体験入店の日。友人と遊びに行ってくるから今日は遅くなるよと家族に嘘をついて家を出た。近所に住む友人と落ち合い、一緒にバスに揺られ川口のキャバクラを目指した。22時から0時の労働条件であったが、面談や説明があるから店には20時に到着するよう指示を受けていた。20時ちょっと前に川口のキャバクラ店に入ると、まだ人はおらずシーンとしていた。出入り口でドギマギしながら友人と立ち止まっていると、黒服を着た男性が奥の方からこちらへやってきた。やってきた男性に小部屋に案内され、パイプ椅子に座るよう促された。椅子に座ると、黒服の男性から名前や年齢、なんでバイトをしたいのかなど簡単に聞かれた後、じゃあ22時から働いてもらいましょう!と晴れてキャバ嬢になる資格を得ることができたのであった。「君たちは仲が良さそうだからキキララでいこう」この黒服のセンスによりわたしがキキ、友人がララ、2人合わせて川口のキキララとして働くことになったのであった。キキララのキキって男じゃなかったっけ?とどうでもいいことに不満を感じながらも黒服と一緒に更衣室へと向かいキャバ嬢になる準備をした。「ドレスは今日持っていないよね?用意するから」と言って黒服は部屋の奥の方から2着のドレスを持ってきてくれた。1着は少し長めのロングドレス、もう1着はチューブトップにやたらスカートの短いショートドレス。どっちのドレスもセンスが最悪であった。(どっちも着たくないわぁ...)そう思いながら友人を見ると友人も同意というような顔つきでチラッとわたしを見た。強いて選ぶなら露出の少ないロングが良いなと思いながら黙ってドレスを見つめていると、友人も同意というような顔つきでスッとロングのドレスを黒服から受け取ったのであった。(え...わたしこの短いドレスなの?)と思いながらも平和主義な私は黙ってやけに短いショートドレスを受け取った。じゃあここで着替えてねと言って黒服が部屋を去ると、私はあることに気がついたのであった。やけに短いドレスからワキガみたいな臭いがする。結構臭かった。おそらく、巡る巡る時の中でこのやけに短いドレスが様々なキャバ嬢に着回され、キャバ嬢達の汗と涙の結晶、それがこのドレスに染み付いているということがわかったのであった。そんなありがたいドレスに対して募る想いは「洗濯しろ」であり、センスも悪いしダサいし臭いし益々着るのが嫌になったのであった。

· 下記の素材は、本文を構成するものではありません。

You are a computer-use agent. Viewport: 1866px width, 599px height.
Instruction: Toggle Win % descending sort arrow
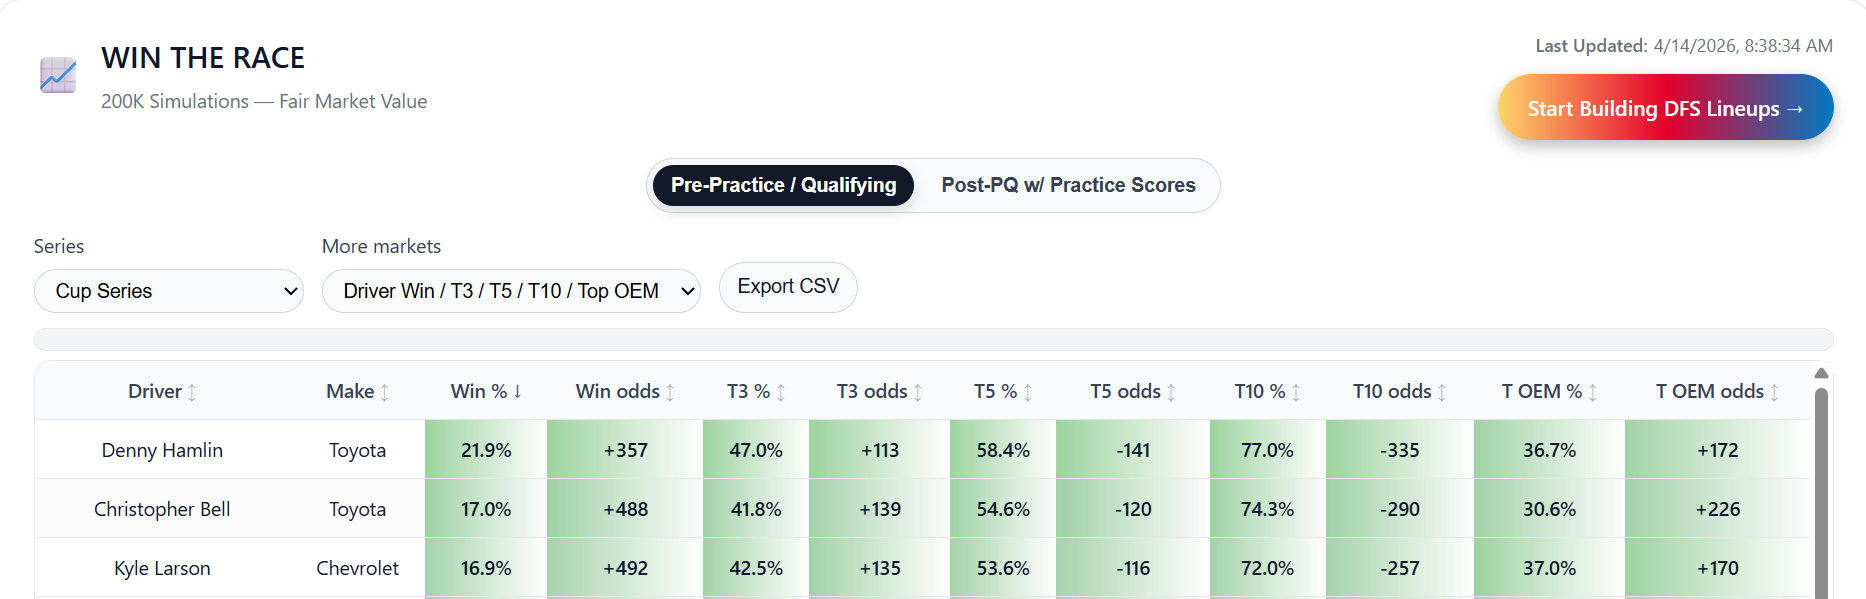[x=518, y=392]
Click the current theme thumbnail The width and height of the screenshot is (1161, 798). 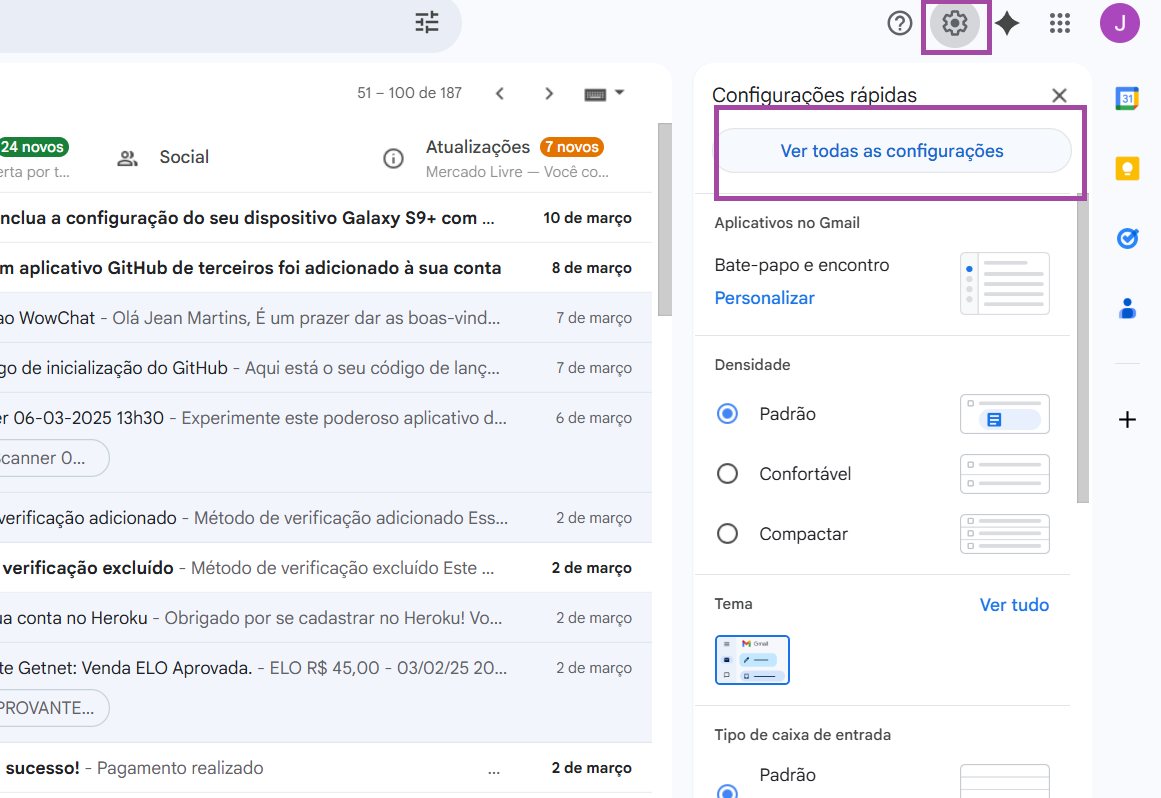[x=752, y=660]
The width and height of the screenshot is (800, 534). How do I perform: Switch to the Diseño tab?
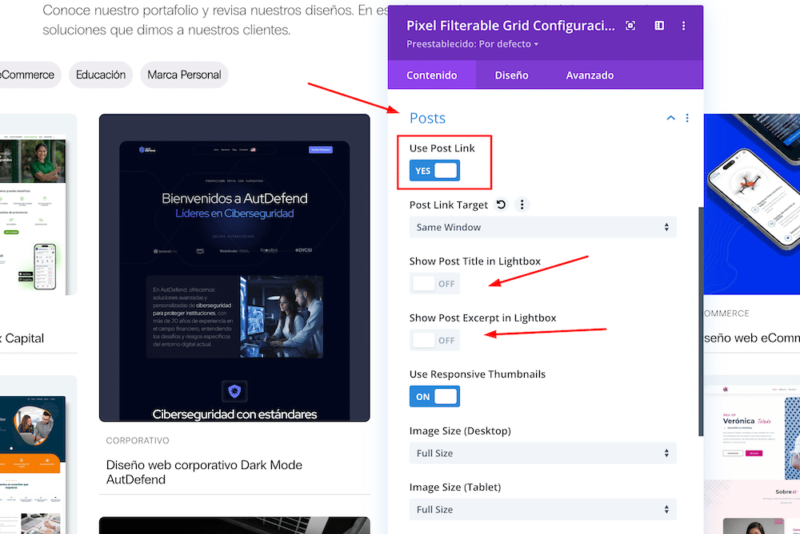click(x=511, y=75)
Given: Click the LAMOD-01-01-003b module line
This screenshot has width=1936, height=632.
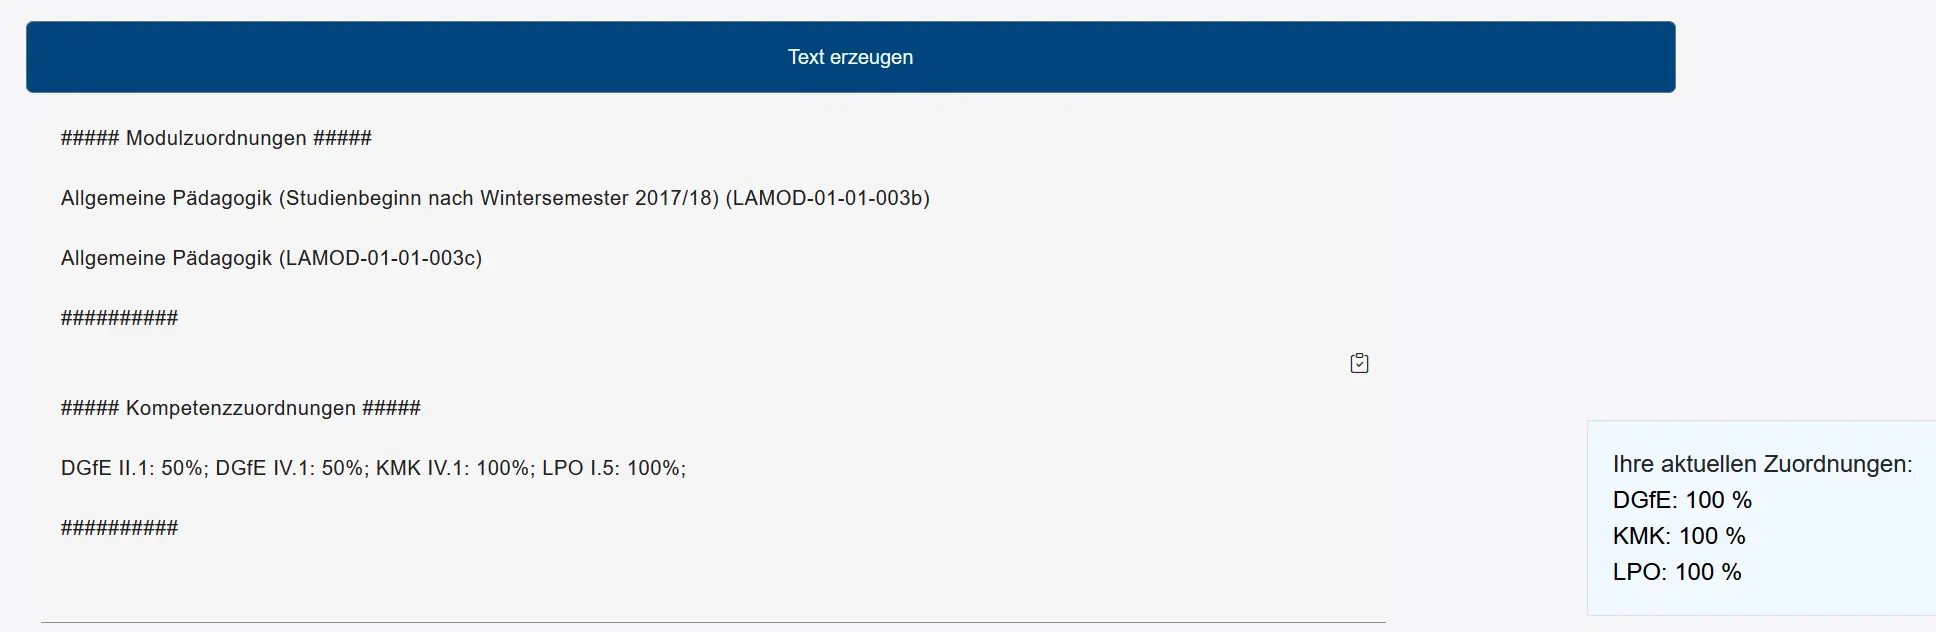Looking at the screenshot, I should point(495,198).
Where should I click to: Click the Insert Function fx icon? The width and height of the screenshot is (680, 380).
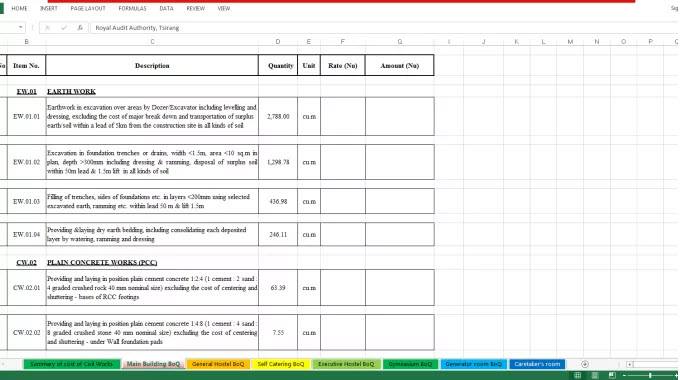point(80,28)
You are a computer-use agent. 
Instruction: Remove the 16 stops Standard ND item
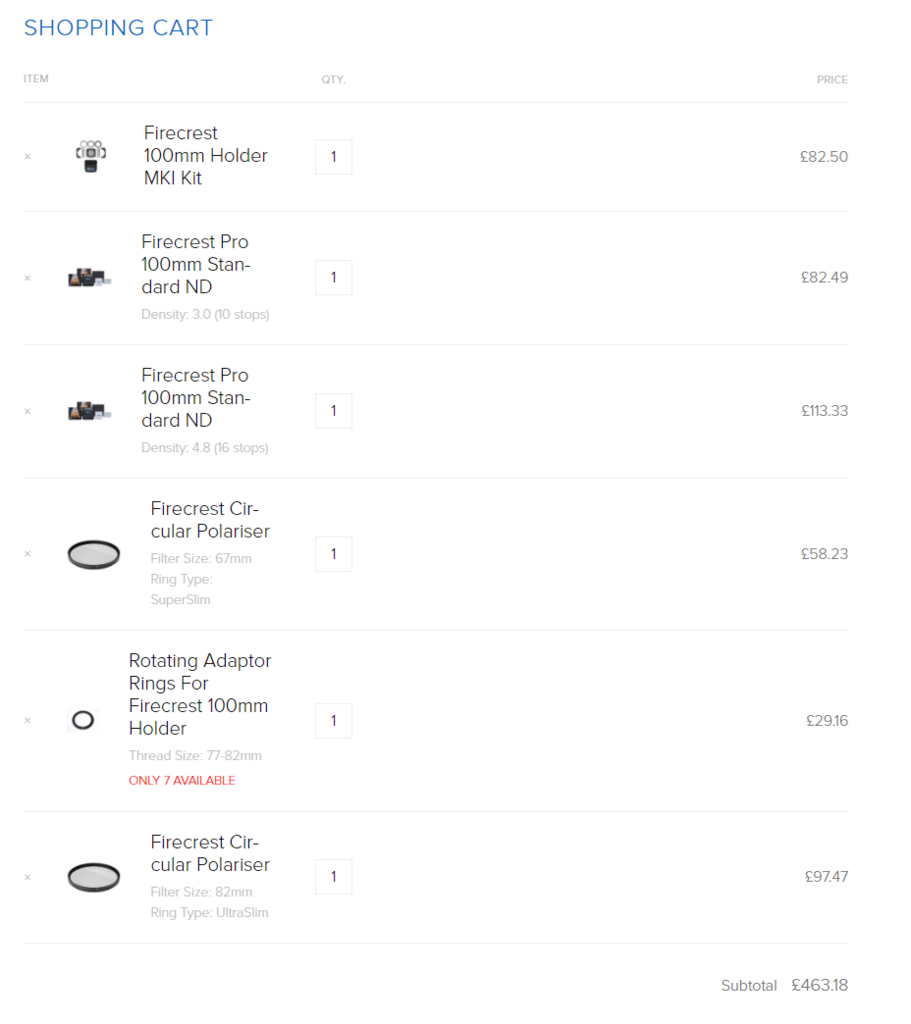pyautogui.click(x=28, y=411)
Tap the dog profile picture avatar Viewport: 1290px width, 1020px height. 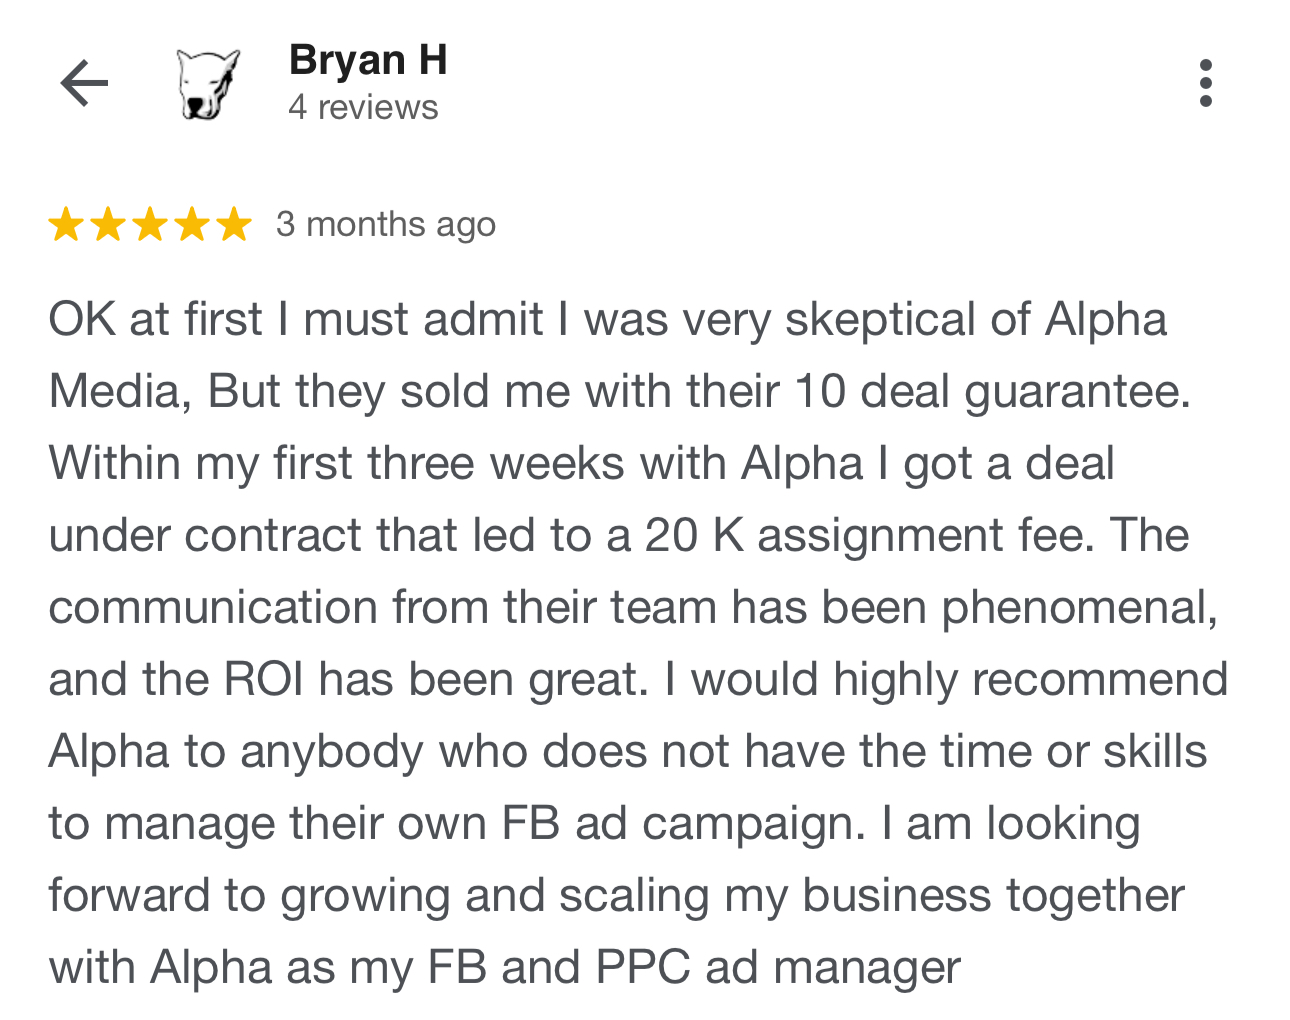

着替えてみると私のムチムチした足と二の腕は予想通り露わとなり、我ながらマジで下品な仕上がりであった。せめて髪くらいきちんとしたいという気持ちであったが、そんな技術もなければセットする道具もないのでクリップみたいなもので適当にアップにしてそれなりに見えるよう努力をした。しかしその努力も虚しく、頭はグシャグシャドレスはピチピチおまけにクサイときたもんだから憂鬱でしかなった。

21時を過ぎると続々とキャバ嬢達が来店し、今まで友人と私しかおらずスカスカだった更衣室はお姉様方で満杯になった。お姉様方は小慣れた様子で綺麗なドレスに着替え髪を整え、着々と準備をしていった。きっとドレスも皆自前なのであろう。自分もその一員として働くことなど忘れてただただ綺麗にドレスアップしていくキャバ嬢の皆さんの様子に見惚れたのであった。

22時。開店の時間である。新参者の川口のキキララはまず店内の控え場みたいな椅子に座っているよう指示を受けた。まだオープンしたばかりで客がほとんどいない状態であった。新入りがついても問題ない客が現れるまで川口のキキララは出番を待った。30分くらい待機したくらいだろうか。「キキさん!ララさん!行ってください!」黒服に声をかけられ、ようやくキキララにGOサインが出たのだ。ドキドキしながら川口のキキララは指定された客の元へと向かい「キキです、ララです」と挨拶をした。すると「キキララちゃんかぁ〜」とお客さんは予想通りのリアクションで初仕事のキキララを迎え入れてくれたのであった。初めてのお客さんは40代くらいのおじさんだったと思う。緊張していることもあり会話の内容をほとんど覚えていない。座って10分たったくらいであろうか。「キキさん!ララさん!行ってください!」再び黒服に声をかけられ、新しいお客さんのもとへと向かった。次についたお客さんは結婚式の参列帰りの30代くらいの男性グループであった。「キキです、ララです」とお決まりの挨拶をすると「キキララちゃんだ〜」と予想通りの声がまた返ってくるのだからキキララは良い仕事をしているとサンリオに感謝するのであった。年齢も割と近いこともありここのお客さんとは割とよく話した印象であった。ボサボサでムチムチで臭くても「19歳でーす」と言っていればそれなりにウケたのでありがたい席であった。お酒を1杯キャバ嬢にご馳走するとキャバ嬢に500円のマージンが入る仕組みだとわかるれば1杯ご馳走してくれ、引き出物のバームクーヘンをくれたりとお客さんに結構良くしてもらえるもんだから「キャバ嬢っていいかも〜」なんてその気になったりしていた。その後も「キキさん!ララさん!行ってください」と再び黒服の合図で席を移動。夜の蝶とはこのことかしらなんて思いながらあちこちの席へと飛び回りあっという間に約束の0時となったのであった。もう終わったのか。これが初キャバ嬢の感想であった。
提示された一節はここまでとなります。